Exercise details :: Count the lines in the data below that contain the word "activity". Reply with the number only.

>> Start Data lines

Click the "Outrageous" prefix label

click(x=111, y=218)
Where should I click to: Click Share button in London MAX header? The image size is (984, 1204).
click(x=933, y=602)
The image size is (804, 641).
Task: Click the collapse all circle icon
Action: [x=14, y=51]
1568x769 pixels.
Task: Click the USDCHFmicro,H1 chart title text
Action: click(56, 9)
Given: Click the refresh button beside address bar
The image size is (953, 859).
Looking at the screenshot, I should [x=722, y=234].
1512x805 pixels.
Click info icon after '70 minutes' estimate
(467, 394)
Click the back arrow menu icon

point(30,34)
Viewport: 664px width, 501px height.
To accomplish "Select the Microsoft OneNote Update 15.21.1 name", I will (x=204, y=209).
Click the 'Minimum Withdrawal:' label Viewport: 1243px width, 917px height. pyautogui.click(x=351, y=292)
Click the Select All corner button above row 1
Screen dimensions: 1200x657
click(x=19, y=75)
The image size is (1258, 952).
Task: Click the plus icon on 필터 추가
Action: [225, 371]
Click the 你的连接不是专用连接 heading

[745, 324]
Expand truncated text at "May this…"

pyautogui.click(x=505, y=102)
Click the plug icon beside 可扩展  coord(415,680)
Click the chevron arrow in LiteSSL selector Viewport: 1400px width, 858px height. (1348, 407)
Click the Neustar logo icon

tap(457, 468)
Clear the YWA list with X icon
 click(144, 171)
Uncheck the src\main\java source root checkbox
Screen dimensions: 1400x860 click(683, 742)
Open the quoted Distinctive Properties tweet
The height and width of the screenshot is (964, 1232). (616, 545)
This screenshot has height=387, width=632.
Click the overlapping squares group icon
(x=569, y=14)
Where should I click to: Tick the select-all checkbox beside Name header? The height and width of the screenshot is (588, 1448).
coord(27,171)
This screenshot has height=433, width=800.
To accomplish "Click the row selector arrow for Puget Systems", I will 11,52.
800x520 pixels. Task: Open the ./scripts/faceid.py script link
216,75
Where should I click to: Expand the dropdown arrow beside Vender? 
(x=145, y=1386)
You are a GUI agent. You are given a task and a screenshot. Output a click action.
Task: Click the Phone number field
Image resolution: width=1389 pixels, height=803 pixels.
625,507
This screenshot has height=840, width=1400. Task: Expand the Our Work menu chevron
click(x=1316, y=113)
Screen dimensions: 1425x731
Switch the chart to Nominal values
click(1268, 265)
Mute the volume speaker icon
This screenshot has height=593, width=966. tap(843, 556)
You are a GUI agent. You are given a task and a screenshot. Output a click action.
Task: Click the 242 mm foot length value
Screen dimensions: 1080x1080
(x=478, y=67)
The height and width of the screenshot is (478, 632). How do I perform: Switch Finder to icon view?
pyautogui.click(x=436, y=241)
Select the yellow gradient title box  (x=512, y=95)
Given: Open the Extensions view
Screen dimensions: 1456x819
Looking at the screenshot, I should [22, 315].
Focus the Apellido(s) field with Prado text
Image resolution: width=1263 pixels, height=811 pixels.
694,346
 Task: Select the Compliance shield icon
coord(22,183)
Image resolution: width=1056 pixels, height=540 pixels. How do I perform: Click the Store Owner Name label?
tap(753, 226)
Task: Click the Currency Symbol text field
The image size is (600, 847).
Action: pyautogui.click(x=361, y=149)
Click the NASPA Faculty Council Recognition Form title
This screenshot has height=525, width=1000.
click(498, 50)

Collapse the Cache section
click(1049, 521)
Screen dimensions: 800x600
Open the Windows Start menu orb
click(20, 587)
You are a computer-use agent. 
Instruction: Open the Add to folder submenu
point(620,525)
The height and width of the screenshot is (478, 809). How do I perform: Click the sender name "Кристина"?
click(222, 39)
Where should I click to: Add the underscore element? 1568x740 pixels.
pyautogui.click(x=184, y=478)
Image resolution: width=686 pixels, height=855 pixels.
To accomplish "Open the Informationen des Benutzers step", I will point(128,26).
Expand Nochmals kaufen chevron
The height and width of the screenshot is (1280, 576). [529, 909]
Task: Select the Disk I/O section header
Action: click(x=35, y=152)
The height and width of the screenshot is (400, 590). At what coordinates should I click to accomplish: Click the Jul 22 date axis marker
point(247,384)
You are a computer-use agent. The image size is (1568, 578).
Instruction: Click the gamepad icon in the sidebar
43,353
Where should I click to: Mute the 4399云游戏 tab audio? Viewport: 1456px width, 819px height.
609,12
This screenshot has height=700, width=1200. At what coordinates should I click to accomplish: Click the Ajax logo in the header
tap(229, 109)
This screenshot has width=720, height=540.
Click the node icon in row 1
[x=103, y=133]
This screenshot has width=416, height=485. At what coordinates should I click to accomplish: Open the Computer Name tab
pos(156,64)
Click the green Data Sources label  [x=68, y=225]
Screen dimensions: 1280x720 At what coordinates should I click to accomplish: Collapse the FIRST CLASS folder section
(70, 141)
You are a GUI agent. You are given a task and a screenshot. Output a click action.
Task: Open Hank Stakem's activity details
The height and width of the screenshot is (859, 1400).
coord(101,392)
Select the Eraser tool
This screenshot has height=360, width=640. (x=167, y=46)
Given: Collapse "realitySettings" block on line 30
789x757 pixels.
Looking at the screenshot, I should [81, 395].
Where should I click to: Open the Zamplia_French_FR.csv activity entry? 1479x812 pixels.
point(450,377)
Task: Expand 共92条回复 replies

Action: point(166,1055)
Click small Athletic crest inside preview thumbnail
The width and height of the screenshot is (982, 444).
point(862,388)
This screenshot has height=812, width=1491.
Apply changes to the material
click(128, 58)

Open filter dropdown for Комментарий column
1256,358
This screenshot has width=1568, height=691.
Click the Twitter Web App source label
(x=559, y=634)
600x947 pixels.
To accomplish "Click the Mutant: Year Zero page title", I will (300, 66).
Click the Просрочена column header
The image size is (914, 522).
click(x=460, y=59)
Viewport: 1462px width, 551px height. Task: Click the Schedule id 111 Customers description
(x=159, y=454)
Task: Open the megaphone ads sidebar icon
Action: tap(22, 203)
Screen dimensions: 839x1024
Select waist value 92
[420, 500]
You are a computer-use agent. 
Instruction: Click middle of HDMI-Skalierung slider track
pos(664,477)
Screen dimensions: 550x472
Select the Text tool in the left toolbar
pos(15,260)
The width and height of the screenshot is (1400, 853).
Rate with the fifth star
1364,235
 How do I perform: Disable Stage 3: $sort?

>> End Data lines

The answer :: 2